An engineer, however, is rarely called upon to solve the question from this stand-point, which properly belongs to the draughtsman or engine designer.
If the amount of valve travel is given, however, all the other elements may readily be found by the following construction:
Suppose that in Fig. 3311 a D valve is to be designed to cut off the steam when the piston has travelled from position b′ to r′, or at three-quarters of its stroke. Then to find the position the crank pin will be in when the cut off occurs, we draw a circle, b d, representing the path of the crank on the same scale that the length of the piston stroke is represented. The straight line from b to d will, therefore, represent the piston stroke without drawing the piston or cylinder at all (this being done in the figure to make the explanation clear). When the crank is on its dead centre, b, the piston, will be at b′, and the valve in the position shown (supposing it to have no lead). As soon as the crank and valves begin to move, the steam will enter steam port a, and to find where the crank will be when the piston is at three-quarters stroke, and is, therefore, in position r′, we mark a point at r three-quarters of the distance from b to d. Then, taking no account of the length of the connecting rod, we draw a vertical line y from r to the circle, and this line gives at h the position the crank will be in when the piston is at r. We have so far, therefore, that while the piston travels from b′ to r′, the crank will travel from b to h. Now, it will be found that if we set a pair of compasses from b to f, which is half-way from b to h, and then rest the compasses at d, and mark an arc v, then a line from v to the centre of the crank will give us the proper position of the eccentric. As the centre of the crank pin and also the centre of the eccentric both travel in a circle, we may, therefore, take a circle having a diameter equal to twice the throw of the eccentric, (or, what is the same thing, equal to the full travel of the valve), and let it represent the paths of both the eccentric centre and the crank pin centre, the latter being drawn to a scale that is found by dividing the length of the piston stroke by the travel of the valve; thus, if the travel is 3 inches and the stroke 30 inches, the diameter of a 3 inch circle will represent the valve travel full size, and the piston stroke one-tenth full size, because 30 ÷ 3 = 10. It has been shown on page 376 that the length of the connecting rod affects the motion of the piston by distorting it, and it is necessary to take this into account in constructing the actual diagram, which may be done as follows:
The valve travel and point of cut off being given, to find the required amount of lap, there being no lead, draw a circle equal in diameter to the travel of the valve, and draw the line of centres b d, Fig. 3312; mark on the line of centres a point r, representing the position the piston is to be in at the time the cut off is to take place.

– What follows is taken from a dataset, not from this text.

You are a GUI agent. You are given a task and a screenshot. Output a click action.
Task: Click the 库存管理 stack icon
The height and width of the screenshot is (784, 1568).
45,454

Set a pair of compasses to represent the length of the connecting rod on the same scale as the circle b d represents the path of the crank; thus, if the connecting rod is three times the length of the stroke, the compasses would be set to three times the diameter of the circle b d.
A straight line from b to d and passing through the centre c of the crank will represent the line of centres of the engine, which must be prolonged to the right sufficiently to rest the compasses on it and draw the arc y, which will give at h the position of the crank when the piston is at r, and the cut off is to occur.
We have thus found that the amount of circular path the crank will move through from the dead centre to the point of cut off is from b to h, and as the eccentric is fast upon the same shaft, it will, in the same time, of course, move through the same part of a circle.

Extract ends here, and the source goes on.